Updated on December 3, 2012

Background, Registration, Syllabus with Outline, Mission Statement

A. Project background and purpose

1. This ten-session course introduces in broad outline the heart, the philosophy, of all the work of The Max Havlick School, by presenting materials first developed by Max in the shelter of his staff positions at Harvard University in 1972-75.

2. The relatively new concepts of universal personal creation and world citizenship are not unknown to the educated elites of the world and their established institutions -- academic, religious, political, or otherwise -- but we must understand that mature organizations already have full agendas with fiercely dedicated members and sometimes traditional roots difficult to bring up to date.

3. Vast numbers of non-elites all over the world, meanwhile, still await a clear, compelling statement of the creative potential they share with all others, yet even now more realizable to them than ever before through available processes of continuing education in their own homes and neighborhoods.

4. One tiny voice like ours, of course, can hardly hope to make more than a tiny dent in the thinking of the world-at-large, but we find that no excuse for not stating the case as we see it.

5. Though rooted in the personal life of one individual who studied widely for many years to develop this project ("Background Works" published separately), we do not present its ideas as mere personal experience, but as proto-science, an attempt to make accurate statements about human behavior in general, referring to all people everywhere irrespective of faith, philosophy, or culture.

6. As with any other attempt at factual statements, therefore, we urge competent people to judge them true or false on the basis of empirical evidence and/or rigorous logical analysis.

B. Free, but with a registration track for certification

7. Via the free Internet platform HubPages, we publish this course material free of charge for anyone in the world (supported proportionately by how many times a reader consults it, which in turn generates the amount of advertising revenue we receive).

8. But we also offer a Registration track with graded tuition for adult students who want an appropriate level of graded feedback and an official certificate of completion.

9. When you register, you enter our permanent school records and begin receiving grades with comment on your exercises, papers, and final exam.

10. When you complete all course requirements (in a reasonable amount of time) with an average grade of C or above, you will receive a Certificate of Completion and certification letters for your employers, potential employers, or schools of choice.

11. No one can guarantee success, of course, but we want every one of our students to do well, move forward, and achieve worthy goals in life.

12. Though not yet a college, much less accredited, the Max Havlick School prepares prepares now for that future day by establishing college-level standards for credit in our courses.

13. The real beneficiary in this approach, however, is you, the student, because we do not mislead you with popular "short-cuts," but give to anyone willing to take up the challenge t taste of direct experience with proven, almost universal components of American college-level education in the humanities and social sciences.

14. We also have a Residence Option for anyone wishing to move nearer to us in the Chicago West suburbs and thus receive personalized instruction with access to our other courses and many other resources.

15. Registration requires a transcript of your previous college or high school work, a resume of your current and previous employment, and payment of tuition by snail mail, PayPal, or in person.

C. Course Syllabus (for credit and certificate)

16. The course has ten weekly class sessions, plus two weeks for papers and final exam; with grading and feedback as appropriate for each individual student based on previous level of education and experience.

17. Required for each class (for credit students, average 4 hrs/week = 40 hours)
a.
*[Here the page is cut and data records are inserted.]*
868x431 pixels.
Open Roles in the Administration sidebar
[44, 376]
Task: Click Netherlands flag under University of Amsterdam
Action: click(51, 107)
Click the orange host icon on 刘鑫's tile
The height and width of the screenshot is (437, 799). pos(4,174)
Read and learn the material.
b. Do the exercises, e-mail to school.
c. Answer weekly test question, e-mail to school.

18. Required outside class(for credit students, average 8 hrs/week = 80 hours)
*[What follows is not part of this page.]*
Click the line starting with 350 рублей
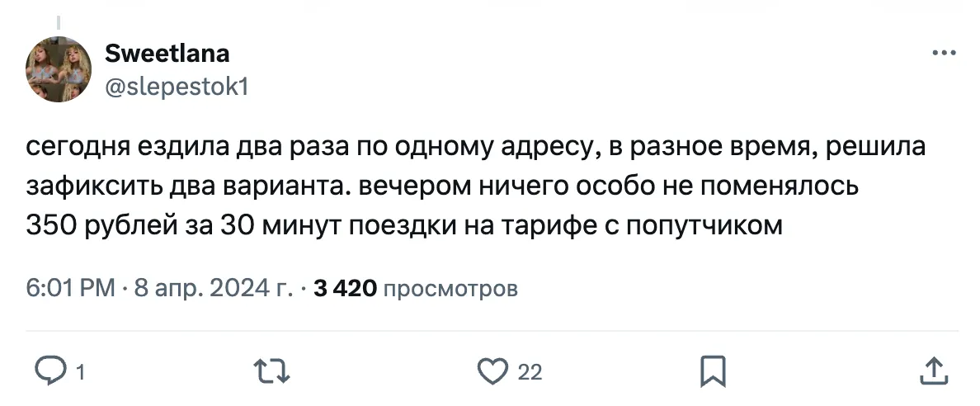This screenshot has width=980, height=406. tap(404, 224)
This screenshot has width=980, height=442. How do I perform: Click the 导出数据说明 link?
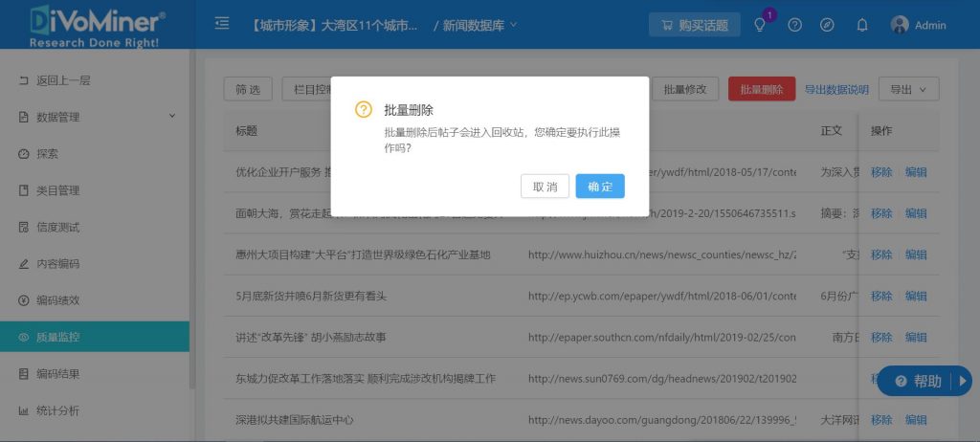click(x=836, y=90)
d. Book report or critical review of book from Reading List, or substantial, relevant book of your choice if approved by instructor. Size 3-5 pages, or 800-1,400 words. Due at least three weeks before taking the final exam. [4 hours/week x 5 weeks = 20 hours]

e. Term paper, our list topic, or your topic if approved by instructor. Outline or rough draft, due at least three weeks before taking the final exam. Final paper will be 6-10 pages, or 1,600-2,800 words, due before taking the final exam. [5 hours/week x 10 = 50 hours]

f. Final Exam, due week 12 [study 8 hours, exam 2 hrs = 10 hours].

19. Total time required for credit students, 40 hours inside class, 80 hours outside class = 120 hours.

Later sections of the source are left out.